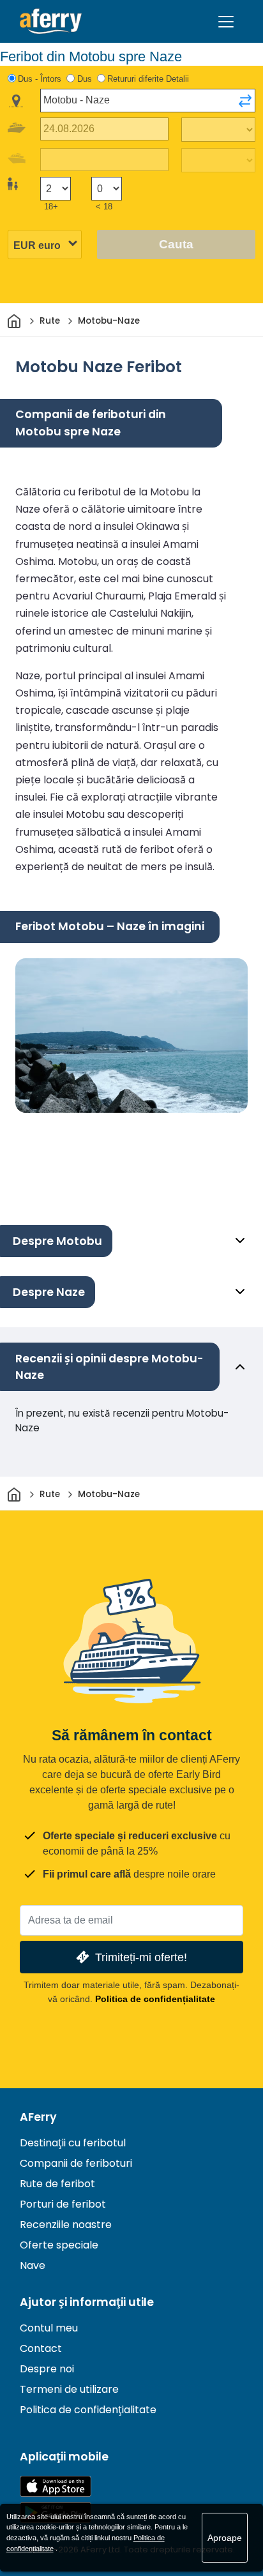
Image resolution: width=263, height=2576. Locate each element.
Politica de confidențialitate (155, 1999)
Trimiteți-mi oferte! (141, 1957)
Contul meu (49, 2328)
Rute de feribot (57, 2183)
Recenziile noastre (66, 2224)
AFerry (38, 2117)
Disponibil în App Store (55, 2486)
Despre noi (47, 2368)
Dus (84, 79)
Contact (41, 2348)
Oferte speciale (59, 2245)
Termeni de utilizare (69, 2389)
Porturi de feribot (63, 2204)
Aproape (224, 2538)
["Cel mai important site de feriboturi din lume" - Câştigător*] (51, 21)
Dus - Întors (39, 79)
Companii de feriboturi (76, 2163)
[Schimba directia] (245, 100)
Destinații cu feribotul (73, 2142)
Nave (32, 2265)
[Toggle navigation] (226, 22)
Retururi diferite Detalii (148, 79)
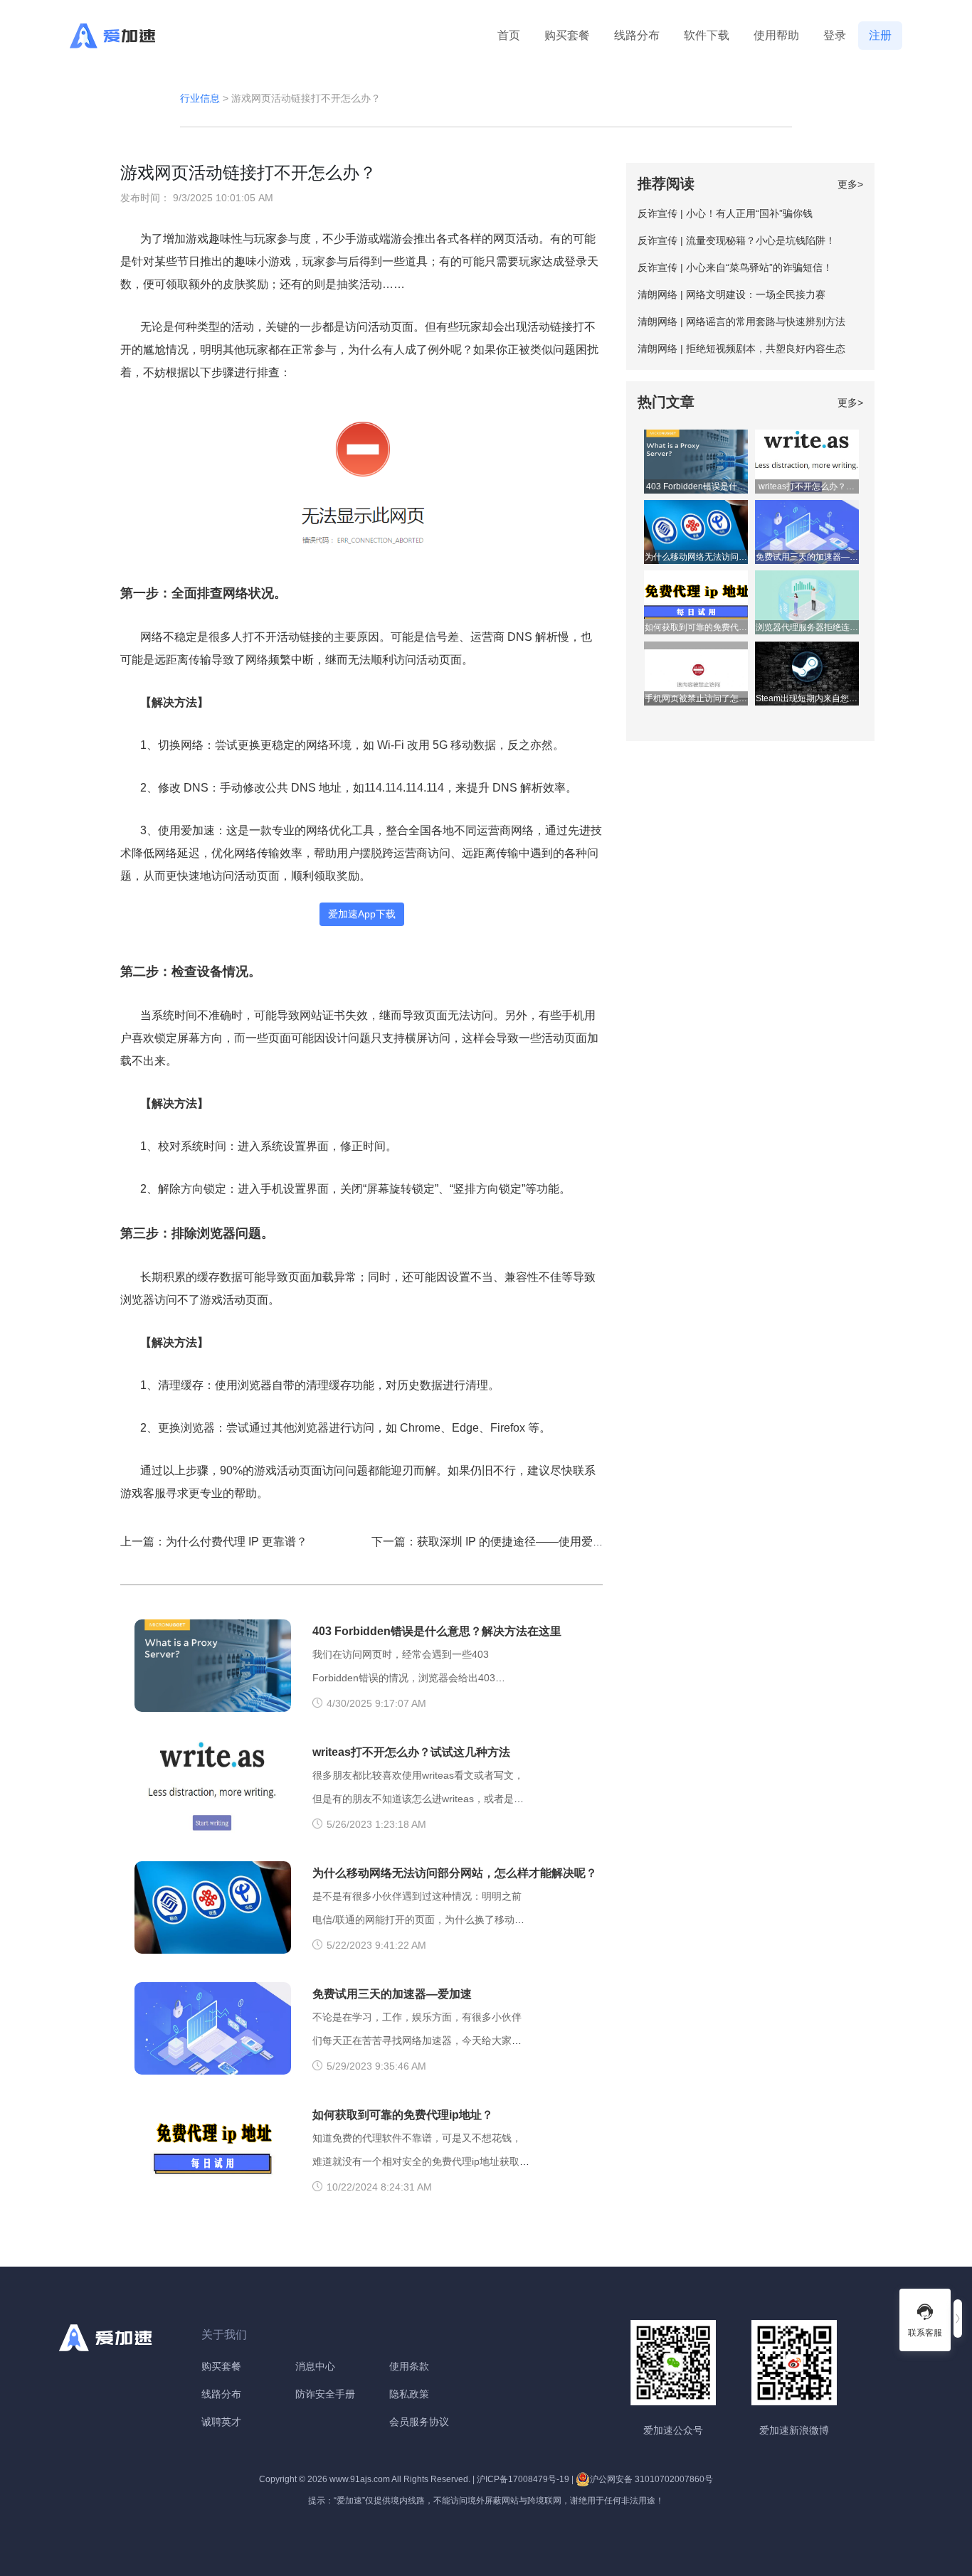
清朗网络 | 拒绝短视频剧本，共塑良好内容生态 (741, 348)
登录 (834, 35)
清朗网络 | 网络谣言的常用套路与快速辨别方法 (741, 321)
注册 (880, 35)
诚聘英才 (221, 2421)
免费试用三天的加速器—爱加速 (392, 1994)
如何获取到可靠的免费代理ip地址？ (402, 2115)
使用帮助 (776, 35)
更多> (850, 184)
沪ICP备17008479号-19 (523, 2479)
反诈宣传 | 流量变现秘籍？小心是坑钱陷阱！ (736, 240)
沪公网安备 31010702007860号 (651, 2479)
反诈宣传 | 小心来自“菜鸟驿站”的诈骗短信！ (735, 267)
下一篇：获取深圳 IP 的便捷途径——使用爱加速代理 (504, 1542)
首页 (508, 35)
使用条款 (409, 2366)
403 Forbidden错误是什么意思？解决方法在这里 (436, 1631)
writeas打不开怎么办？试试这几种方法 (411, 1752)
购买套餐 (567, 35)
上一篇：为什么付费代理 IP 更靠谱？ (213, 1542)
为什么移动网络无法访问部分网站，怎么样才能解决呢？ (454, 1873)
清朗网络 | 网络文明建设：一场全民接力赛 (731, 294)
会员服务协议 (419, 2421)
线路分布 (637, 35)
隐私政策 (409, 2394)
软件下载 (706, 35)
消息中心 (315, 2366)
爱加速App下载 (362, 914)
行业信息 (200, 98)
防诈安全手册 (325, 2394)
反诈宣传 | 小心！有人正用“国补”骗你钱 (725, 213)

- - -

ACTIVITY:
Beginning with the line containing "免费试用三天的加速器—爱加速 (392, 1994)" and ending with the line containing "首页 (508, 35)", extract those lines exactly from the listing above, and only those.

RESULT:
免费试用三天的加速器—爱加速 (392, 1994)
如何获取到可靠的免费代理ip地址？ (402, 2115)
使用帮助 (776, 35)
更多> (850, 184)
沪ICP备17008479号-19 (523, 2479)
反诈宣传 | 流量变现秘籍？小心是坑钱陷阱！ (736, 240)
沪公网安备 31010702007860号 (651, 2479)
反诈宣传 | 小心来自“菜鸟驿站”的诈骗短信！ (735, 267)
下一篇：获取深圳 IP 的便捷途径——使用爱加速代理 (504, 1542)
首页 (508, 35)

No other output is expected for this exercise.